What can we learn from bear market investing? How can we truly benefit from bull markets and the previous bull market? This article is sourced from Pavel Paramonov, compiled, translated, and written by Deep Tide.
(Previous summary:
Bitcoin villain Peter Schiff predicts a BTC crash! Spot ETFs are suffering in the bear market!)
(Background:
50 market investment guidelines: Focus on growth and speculation in bull markets, focus on income and users in bear markets)
Table of Contents:
Firstly, there is less available capital in bear markets, which creates more opportunities for venture capital.
Secondly, builders are more invested, and this investment cannot be faked or simulated.
Investment plans are often more attractive in bear markets, and this is not because of their duration.
How can we combine the best advantages of both and make more accurate investments in bull markets?
Why is this good? In bear markets, although there is less available capital, it does not mean there is no capital at all. Due to limited funds, venture capitalists tend to find better projects instead of spreading money across dozens of startups.
Investors are more committed to supporting founders because not everyone can survive in bear markets. Additionally, in bull markets, it is almost impossible for third and fourth-tier venture capitalists to become stakeholders in a good deal because they cannot compete with first and second-tier companies such as Polychain, Blockchain Capital, Pantera Capital, Variant Fund, etc.
These top-tier companies not only bring funding, but also their expertise in various fields and their reputation. If a speculator sees a shining first or second-tier investor on the capital table, they will automatically be more interested in that project in a bull market.
In bear markets, you have to be more discerning and focus on different factors. For example, Signum Capital invested in Polymer Labs in March 2022.
I’m not saying that Signum Capital is a bad venture capital firm, but honestly, they are not a first or second-tier venture capital firm either.
It takes some research and talent to identify the best investment opportunities, but even if you are smart enough to identify them, you may not be able to get in. Why? Because you don’t have a reputation yet. But this is possible in bear markets because bear markets usually don’t allow the best venture capital firms to get good deals due to different risk/reward ratios.

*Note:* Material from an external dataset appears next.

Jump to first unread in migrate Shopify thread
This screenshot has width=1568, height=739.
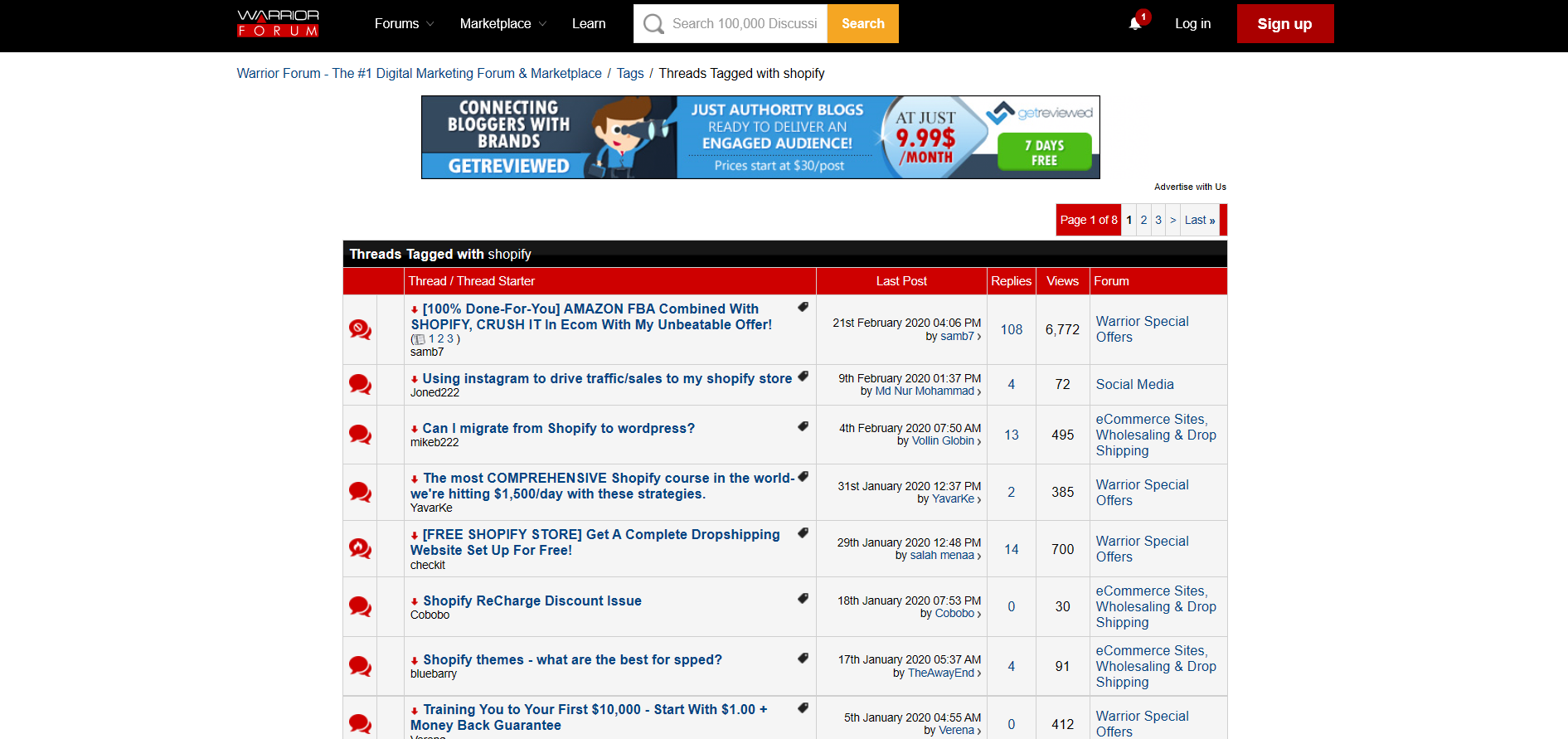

What I mean is to be more determined. Not everyone can survive in bear markets, so surviving in bear markets requires exceptional talent and hard work. Builders will understand what I mean by saying that it is harder to raise funds in bear markets. Very difficult.
You have to have a great idea, a great survival plan, a “Real Madrid” team, and you still have to maintain a low burn rate and a long runway. At this stage, efficiency and investment levels have reached their peak.

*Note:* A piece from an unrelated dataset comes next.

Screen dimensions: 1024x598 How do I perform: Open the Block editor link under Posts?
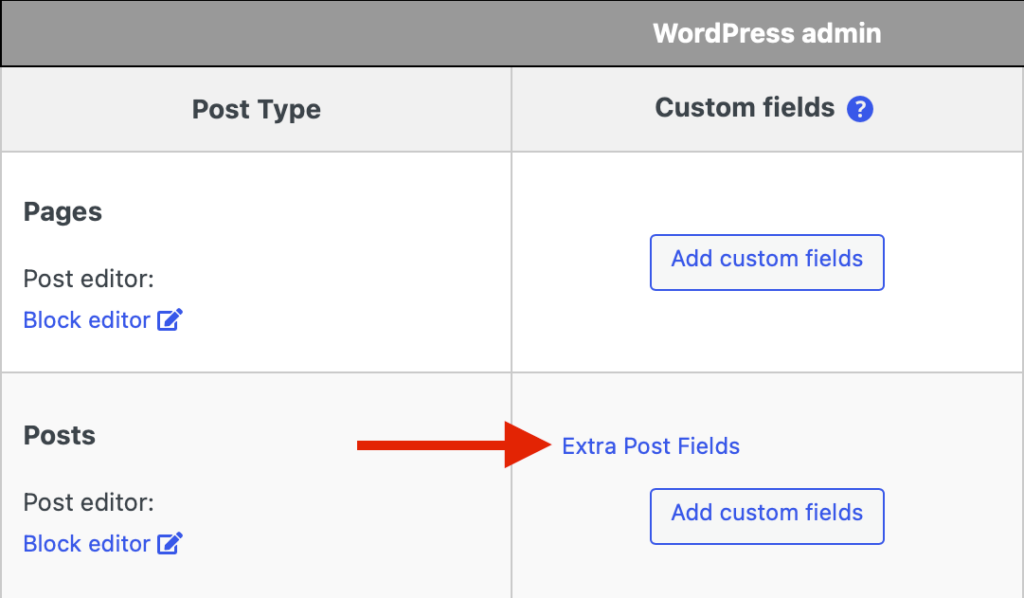point(87,544)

Builders are forced to make their products hugely successful. As the saying goes, “You have to be hungry for the greatest achievements.”

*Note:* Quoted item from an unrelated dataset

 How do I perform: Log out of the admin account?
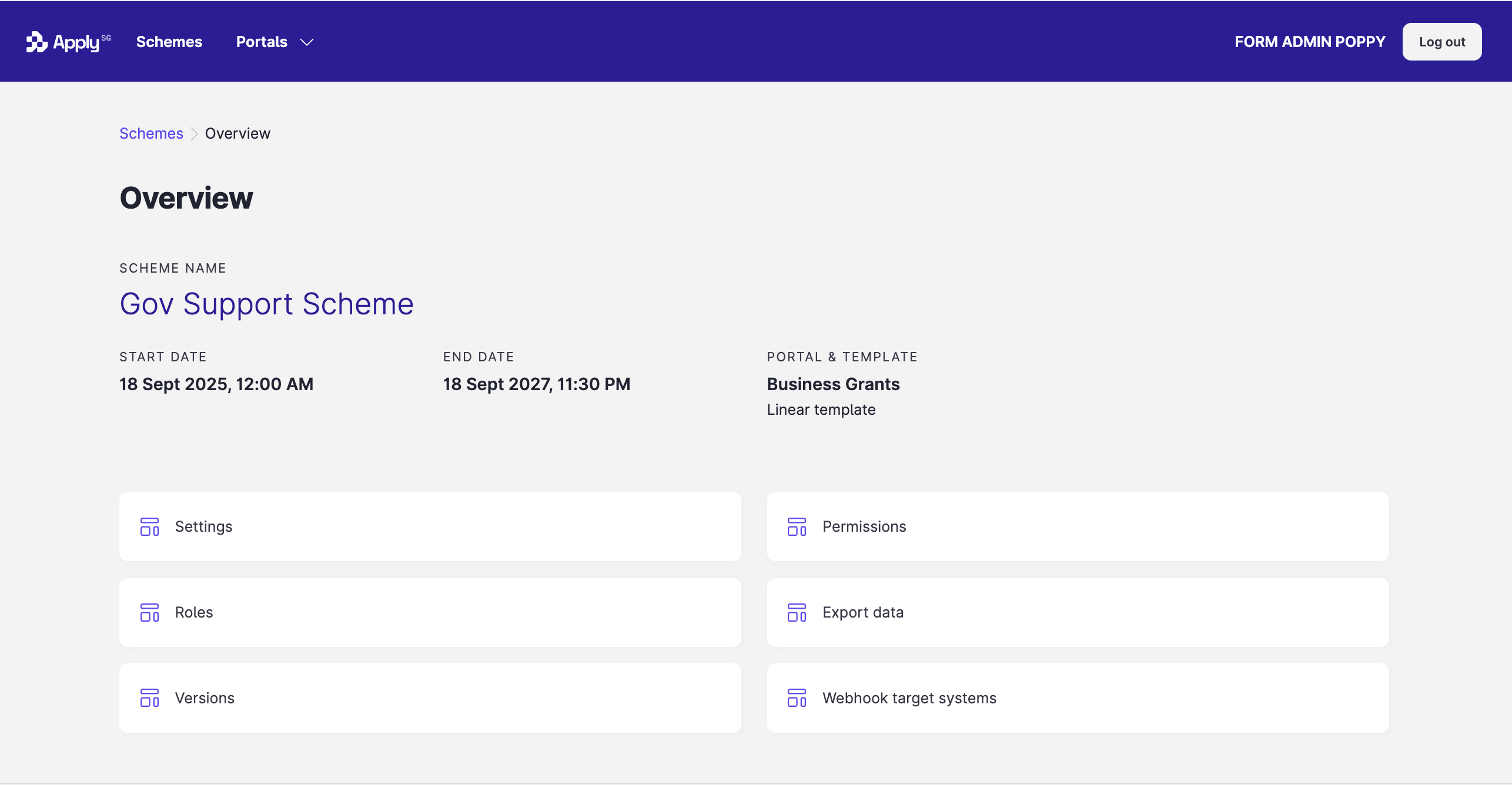pyautogui.click(x=1441, y=42)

Monad is the best example, a true foundational project with great mechanisms that fill every gap.
Great team (formerly Jump Trading)
Huge investment (during the bear market phase of construction)
Great market marketing and content
Great community building strategy (intern)
Paradigm, Coinbase Ventures, Electric Capital, Egirl Capital, Dragonfly, Shima Capital, Placeholder
Due to their highest investment in bear markets, they received funding from Dragonfly, Shima Capital, and Placeholder in the first round of financing, and funding from Paradigm, Coinbase Ventures, Electric Capital, and Egirl Capital in the second round of financing.
This was achieved while building one of the most well-known communities in the field, along with Berachain.
However, I don’t want to mention specific project names, but what you can do in the previous bull market phase is amazing. Basically, you can:
Combine three different modular solutions
Integrate them
Almost without writing a line of code
Raise over $5 million with a valuation over $100 million
Some may ask why investment plans are more attractive in bear markets and usually shorter in bull markets, allowing investors to sell at the peak. The reason is the different timelines.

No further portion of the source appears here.